* _Description of the task_
Answer from the trade outlook article:
1. Who is the WTO Director-General quoted in it?
2. To what rate does it say growth will slow this year?
3. Where were the most pessimistic growth forecasts if countries split into competing economic blocks?

* _Source passage_
By Shipping Australia
A global slow-down in economic activity is on the cards, according to the World Trade Organization.
“Trade continues to be a force for resilience in the global economy, but it will remain under pressure from external factors in 2023.This makes it even more important for governments to avoid trade fragmentation and refrain from introducing obstacles to trade. Investing in multilateral cooperation on trade, as WTO members did at our Twelfth Ministerial Conference last June, would bolster economic growth and people’s living standards over the long term,” said WTO Director-General Ngozi Okonjo-Iweala.
Slow down, you move too fast
Growth will slow from 2.7% in 2022 to 1.7% this year, economy-boffins say, driven by the war in Ukraine, high inflation, monetary policy and financial market uncertainty.
Although growth is slowing from 2.7% last year, that earlier growth figure was, itself, a slowdown from the WTO’s earlier October forecast of 3.5%.
High global commodity prices, monetary policy (again), and the effects of COVID were among the drags on the economy last year.
The world economy has (somewhat) dodged a bullet as the most pessimistic growth forecasts were in the 0.5% range if countries split into competing economic blocks. However countries around the world remained broadly open and studies by the WTO have discovered that vulnerable economies were able to compensate for disruption to food supplies by finding alternative products and suppliers.
Back to the future
For the forthcoming months, the future is – if not exactly optimistic – then it is less bad than feared. The 1.7% forecast for 2023 is 0.7 percentage point increase on the previous estimate from last October. Relaxation of anti-COVID controls in China are boosting international trade, the WTO reckons.
Economic analysts at the WTO are forecasting a rebound to 3.2% growth but they note that the estimate is “more uncertain” than usual because of world politics, food supply shocks, and the unforeseen fallout from monetary tightening.

* _Source material_
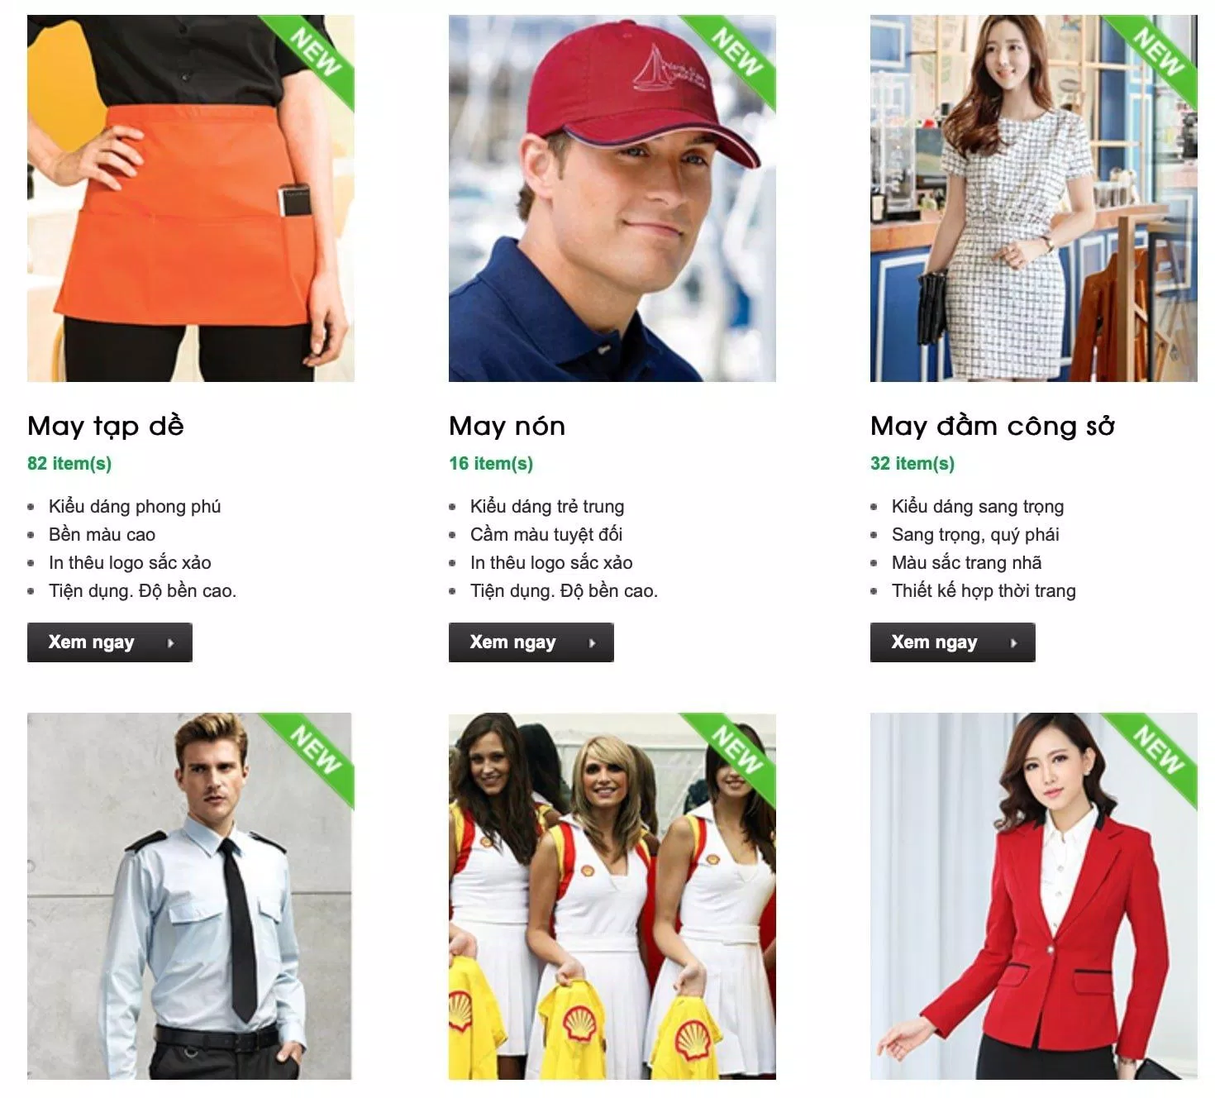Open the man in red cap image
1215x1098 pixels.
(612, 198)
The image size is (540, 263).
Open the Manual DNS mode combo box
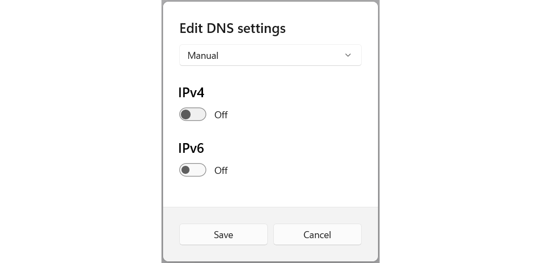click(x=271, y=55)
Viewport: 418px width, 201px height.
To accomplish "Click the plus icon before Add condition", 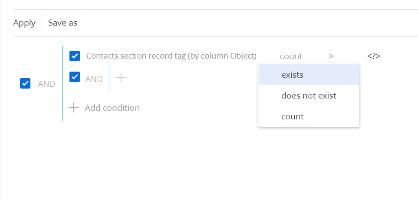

* _Completed task_
1. Ngozi Okonjo-Iweala
2. 1.7%
3. In the 0.5% range